Owl Labs Meeting Owl 3 review: Unparalleled video conferencing

The Meeting Owl 3 and its clever panoramic sound and vision ensures everyone gets a piece of the meeting action

The Meeting Owl 3 unit

IT Pro Verdict

Pros

  • +

    Easy installation

  • +

    360-degree panoramic view

Cons

  • -

    Expensive

When Owl Labs launched the Meeting Owl in 2018, its innovative fish-eye lens, smart speaker tracking and active framing put the fun back into video meetings. The main drawback was its low 720p resolution, which the Pro version boosted to 1080p in 2020. The Owl 3 also has a 1080p resolution but adds a number of useful new features.

The Owl 3 impresses with its ability to present a 360-degree panoramic view across the top of the screen, dynamically splitting the main display to show the three most recent speakers and zero in on the person currently speaking. It's powered by the same Qualcomm Snapdragon 605 CPU as the Pro version but receives improvements to the Owl intelligence system that manages auto-focusing tasks and adds a micro-HDMI port for an optional expansion mic pod.

The array of eight microphones spread equally around the inside of its fabric-covered cylindrical body is used to identify who's talking, and audio is delivered by three outward-firing speakers to spread the sound through 360-degrees. The USB and power sockets are under the base while the lower plastic band has buttons for audio mute, volume control and changing the speaker focus feature from slide animation to straight cut.
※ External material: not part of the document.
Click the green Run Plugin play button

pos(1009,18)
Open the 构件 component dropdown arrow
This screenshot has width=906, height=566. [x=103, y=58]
Installation is simple. After plugging the Owl 3 into a Windows 10 Pro desktop PC, it loaded all drivers and defaulted to the split-screen mode. You'll need to download the Owl mobile app and connect to it over Bluetooth LE (low energy) so you can register the device, connect it to a wireless network for firmware updates and activate the meeting room analytics feature – we used the tablet version on an iPad for this.

The Owl 3 supports all the main VC platforms, but check the Owl Labs support site first as some can't handle the camera's panoramic view. It worked fine for us with Teams, Zoom and Skype, with the slick display sure to impress people the first time they see it.

During meetings, it swapped seamlessly between each speaker, adding others as they spoke while keeping the panoramic view at the top. It reacts quickly to voices, taking around two seconds to snap from one active speaker to another, with the slide animation placing up to three speakers in a split main window. Video quality is noticeably better than the original Owl model, and audio quality from the triple speakers is extremely good, too. When holding a small round table meeting, we found a volume level of 50% was plenty loud enough while remote participants said they could hear us clearly, even when we stood three metres away from the table.

We used the iPad app to remotely manage the Owl 3 over Bluetooth and passcode-protect access. It can be used to choose the central point for the 360-degree panoramic view or disable it, set the camera to lock and focus on one person, follow a presenter, and pair it with another Owl to provide attendees with a view of both feeds.

The app's dashboard lets you turn the video feed off, control the volume during meetings and use a whiteboard to present notes and diagrams to attendees that replace the split screen in their session window. Meeting analytics and status views of all your Owls are presented in the Nest cloud portal, which is linked to your registration email address.

There are many imitators, but no one else does video conferencing like the Meeting Owl 3. It's fairly expensive, but the video quality is great, speaker tracking and framing are impressively fast and the smart dynamic split-screen view ensures no meeting participant feels left out.

Dave Mitchell

Dave is an IT consultant and freelance journalist specialising in hands-on reviews of computer networking products covering all market sectors from small businesses to enterprises. Founder of Binary Testing Ltd – the UK’s premier independent network testing laboratory - Dave has over 45 years of experience in the IT industry.

Dave has produced many thousands of in-depth business networking product reviews from his lab which have been reproduced globally. Writing for ITPro and its sister title, PC Pro, he covers all areas of business IT infrastructure, including servers, storage, network security, data protection, cloud, infrastructure and services.